HARARE, ZIMBABWE — Tobacco grower Shava Manomano fumes as he sits on a bale of yellow-gold leaves, watching buyers move along an auction floor in Harare, Zimbabwe’s capital. The buyers, wearing face masks, partially fill the cavernous, well-lit space. The aroma of tobacco bathes the room.
Manomano sold his tobacco for United States dollars. But he’s angry because the Zimbabwean government converts 40% of that foreign income into local currency.
“My tobacco is bought and paid for in U.S. dollars,” he says, “but then I get a portion of that payment in local currency, which is heavily affected by inflation. At the end of the day, I incur losses.”
To stretch his foreign currency, the farmer from Chiweshe, in northern Zimbabwe, turns to the unofficial parallel, or black, market. But “the prices that you get on the parallel market are ridiculous.”
In January, the Reserve Bank of Zimbabwe, the country’s central bank, raised from 30% to 40% the portion of foreign earnings that is automatically changed into local currency — known as the export surrender. Officially, the increase affects all sectors involved in exports, including agriculture, mining, manufacturing and transport. It has pinched the profits and growth of small enterprises in particular. It also threatens to undermine President Emmerson Mnangagwa’s mantra that the country is “open for business.”
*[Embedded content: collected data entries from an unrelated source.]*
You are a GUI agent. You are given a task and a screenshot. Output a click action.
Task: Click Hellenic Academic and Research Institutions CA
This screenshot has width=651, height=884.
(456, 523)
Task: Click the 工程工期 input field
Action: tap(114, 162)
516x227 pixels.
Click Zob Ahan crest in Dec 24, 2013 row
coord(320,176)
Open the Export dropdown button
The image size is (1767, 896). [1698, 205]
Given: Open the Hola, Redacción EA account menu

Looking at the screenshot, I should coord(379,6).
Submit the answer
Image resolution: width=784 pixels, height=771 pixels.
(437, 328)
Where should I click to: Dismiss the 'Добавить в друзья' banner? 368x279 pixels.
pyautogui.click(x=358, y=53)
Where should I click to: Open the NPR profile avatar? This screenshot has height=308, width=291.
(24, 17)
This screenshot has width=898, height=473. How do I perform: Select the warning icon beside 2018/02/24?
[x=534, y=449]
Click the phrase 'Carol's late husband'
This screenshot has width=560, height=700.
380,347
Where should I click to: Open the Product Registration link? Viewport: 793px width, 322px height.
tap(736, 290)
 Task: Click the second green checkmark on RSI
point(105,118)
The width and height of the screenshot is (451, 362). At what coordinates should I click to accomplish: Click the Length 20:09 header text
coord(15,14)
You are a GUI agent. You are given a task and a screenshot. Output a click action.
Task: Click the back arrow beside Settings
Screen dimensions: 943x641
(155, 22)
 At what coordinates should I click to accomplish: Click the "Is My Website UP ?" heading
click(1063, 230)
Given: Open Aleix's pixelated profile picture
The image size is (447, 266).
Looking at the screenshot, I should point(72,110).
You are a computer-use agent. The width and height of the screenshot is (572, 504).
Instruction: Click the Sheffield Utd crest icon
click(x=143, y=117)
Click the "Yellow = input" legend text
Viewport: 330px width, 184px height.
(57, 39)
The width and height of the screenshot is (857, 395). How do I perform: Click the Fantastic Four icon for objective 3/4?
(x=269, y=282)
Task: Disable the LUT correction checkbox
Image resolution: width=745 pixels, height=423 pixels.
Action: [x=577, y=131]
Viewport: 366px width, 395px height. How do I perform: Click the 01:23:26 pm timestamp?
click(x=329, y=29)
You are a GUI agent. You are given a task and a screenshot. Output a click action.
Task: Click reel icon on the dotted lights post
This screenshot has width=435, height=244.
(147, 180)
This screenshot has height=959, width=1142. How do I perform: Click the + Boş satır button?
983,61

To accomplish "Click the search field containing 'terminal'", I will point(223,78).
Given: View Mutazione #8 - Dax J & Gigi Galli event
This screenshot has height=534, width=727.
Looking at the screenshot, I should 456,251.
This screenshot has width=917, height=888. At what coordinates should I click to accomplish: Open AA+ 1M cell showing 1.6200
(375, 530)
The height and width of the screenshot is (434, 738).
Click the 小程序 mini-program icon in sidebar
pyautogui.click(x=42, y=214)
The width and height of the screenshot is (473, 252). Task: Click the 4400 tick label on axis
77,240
Gamuchirai Masiyiwa, GPJ Zimbabwe
For two decades, corruption, hyperinflation, government overspending and uneven application of reforms have stunted Zimbabwe’s economic growth, and this latest policy has drained the confidence of potential foreign investors.
Zimbabwe already was scuffling to attract investors, according to the United Nations Conference on Trade and Development. Between 2018 and 2019, the country saw foreign investment collapse from $745 million to $280 million.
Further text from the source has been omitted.